In this paper, we prove that the star chromatic index of 1-planar graphs G is at most $7.75\Delta +166$, but when G is 3-connected, ${\chi }_{\mathrm{st}}^{\prime }\left(G\right)\le 2.75\Delta +116$. We feel that these results are not best possible, and hence put forward the following problem:

Problem 1.

Determine the smallest constants $a_1$ and $b_1$ such that every 1-planar graph G has ${\chi }_{\mathrm{st}}^{\prime }\left(G\right)\le a_1\Delta +b_1$.

Because there exists a tree T such that ${\chi }_{\mathrm{st}}^{\prime }\left(T\right)=\lfloor 1.5\Delta \rfloor$, we infer that $a_1\ge 1.5$.

Theorem 7 asserts that if a 1-planar graph G does not contain 4-cycles, then ${\chi }_{\mathrm{st}}^{\prime }\left(T\right)\le \lfloor 1.5\Delta \rfloor +500$. Here the constant 500 seems not best possible.

Problem 2.

Determine the smallest constants $c_1$ such that every 1-planar graph G without 4-cycles has ${\chi }_{\mathrm{st}}^{\prime }\left(G\right)\le \lfloor 1.5\Delta \rfloor +c_1$.

In fact, Theorem 4 extends a result in [24], which says that every planar graph G without 4-cycles has an edge-partition $(F,H)$ such that F is a forest and $\Delta \left(H\right)\le 5$. About other results regarding the vertex-partition of graphs, one can refer to [25,26].

It is unknown whether Theorem 4 is the best possible with respect to the maximum degree of the graph H. Naturally, we raise the following problem.

Problem 3.

Determine the smallest constant $c_2$ such that every 1-planar graph G without 4-cycles can be edge-partitioned into a forest F and a graph H such that $\Delta \left(F\right)=\Delta -c_2$ and $\Delta \left(H\right)=c_2$.
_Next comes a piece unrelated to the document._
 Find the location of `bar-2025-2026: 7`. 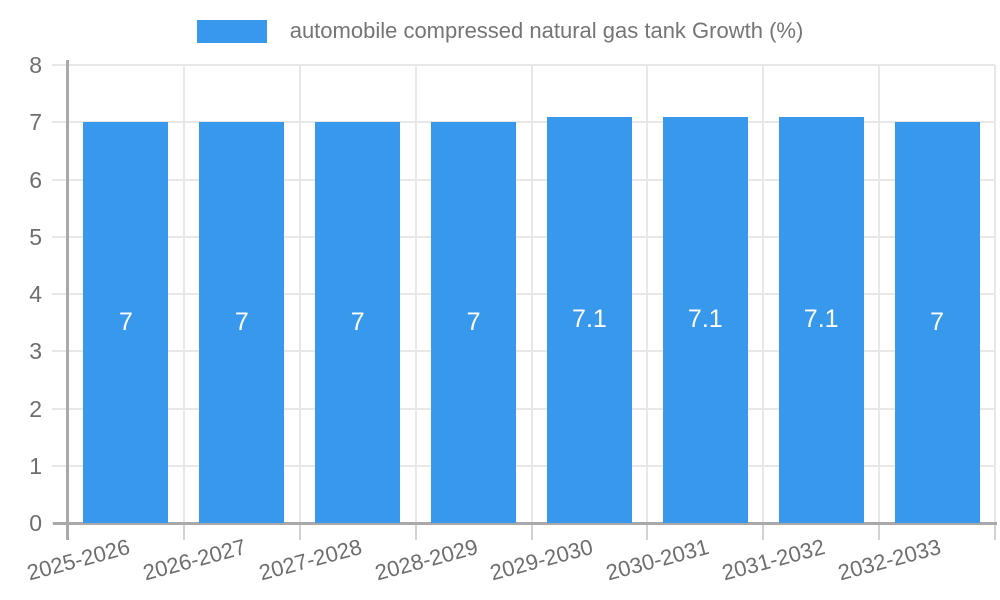

bar-2025-2026: 7 is located at coordinates (126, 322).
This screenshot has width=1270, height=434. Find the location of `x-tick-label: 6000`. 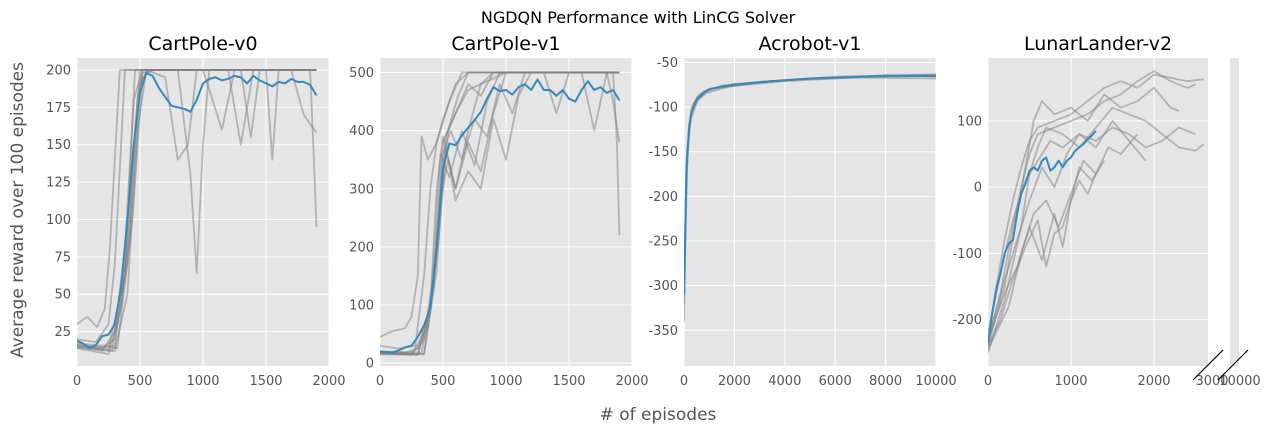

x-tick-label: 6000 is located at coordinates (836, 382).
By Theorem 4, we see that $c_2\le 39$ when $\Delta \ge 41$. On the other hand, to discuss the lower bound of $c_2$, we depict the graphs P and $G^{*}$ in Figure 5, either of which is of symmetry with respect to vertices and edges. Note that P is the well-known Petersen graph and is a 1-planar graph without 3-cycles and 4-cycles. If P has an edge-partition $(F,H)$ such that F is a forest; then it is easy to derive that $\Delta \left(H\right)\ge \Delta \left(P\right)-1=2$ because the minimum degree of F is at most one. Observe that $G^{*}$ is a 4-regular planar graph without 4-cycles (of course, it is also 1-planar), and if it has an edge-partition $(F,H)$ such that F is a forest, then $\Delta \left(H\right)\ge 4-1=3$. These two examples show that $c_2\ge 3$.